[WHAT THE EXERCISE ASKS]
Would you repeat every entry below word for word but drop the images?

(Records excerpted from a collection)
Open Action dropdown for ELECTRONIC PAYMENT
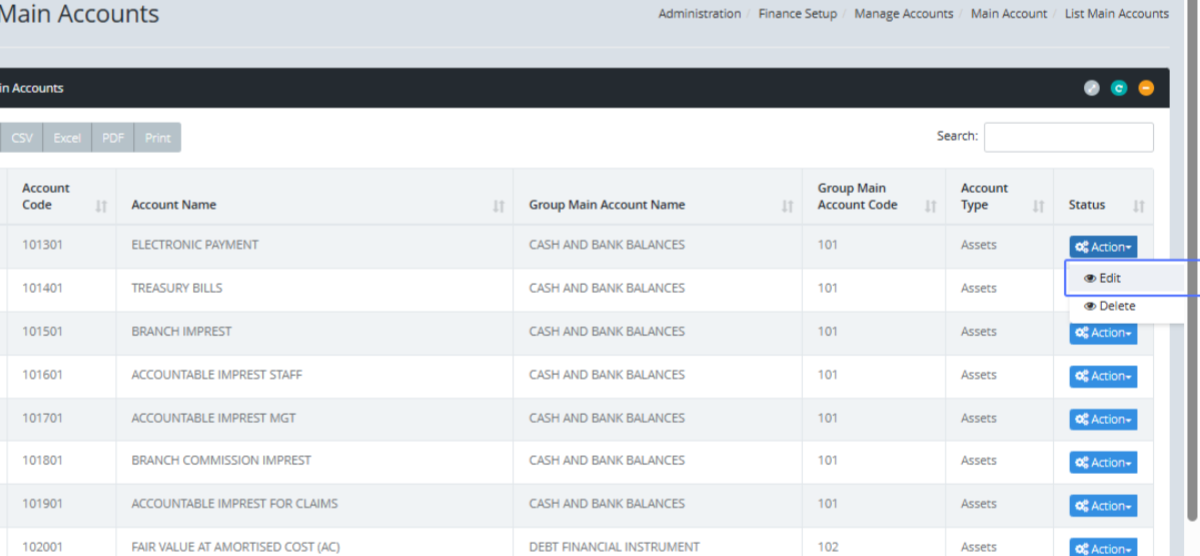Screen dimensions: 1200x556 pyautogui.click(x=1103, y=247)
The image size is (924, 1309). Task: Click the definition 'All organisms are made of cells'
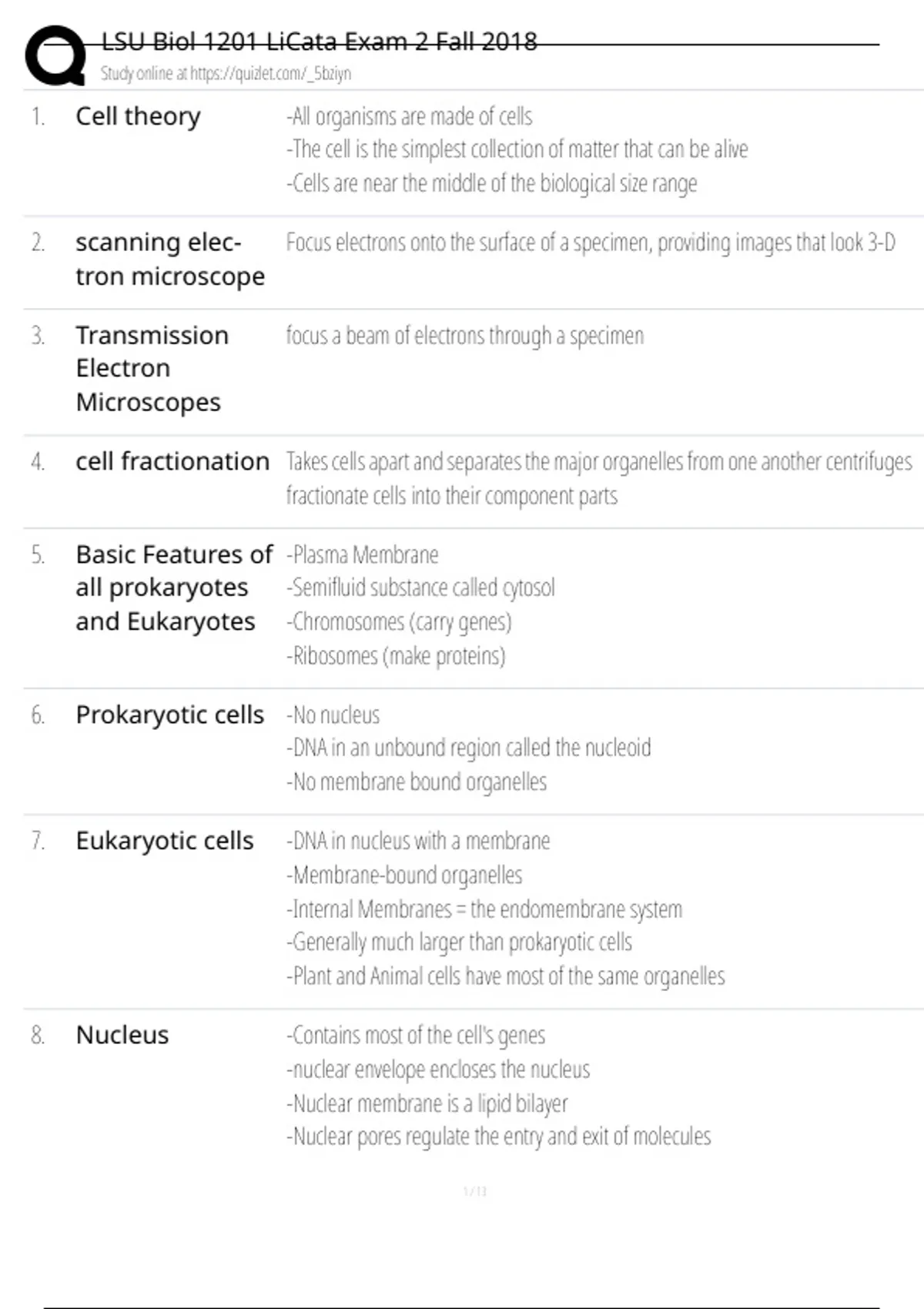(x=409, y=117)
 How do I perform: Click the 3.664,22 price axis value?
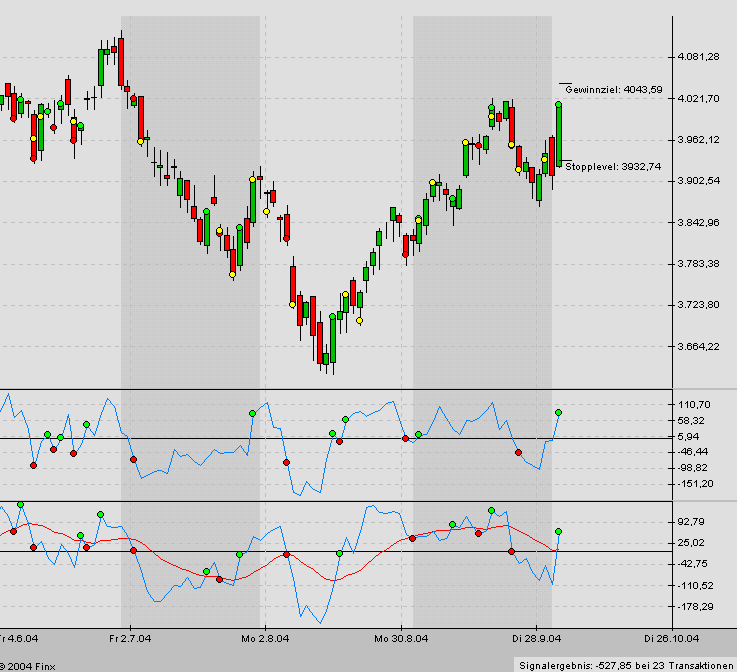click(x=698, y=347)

[RESULT FOR THIS TASK]
Open Action dropdown for ELECTRONIC PAYMENT
Screen dimensions: 1200x556 pyautogui.click(x=1103, y=247)
The image size is (924, 1309). Task: Click the definition 'All organisms are made of cells'
(x=409, y=117)
 How do I perform: Click the 3.664,22 price axis value?
click(x=698, y=347)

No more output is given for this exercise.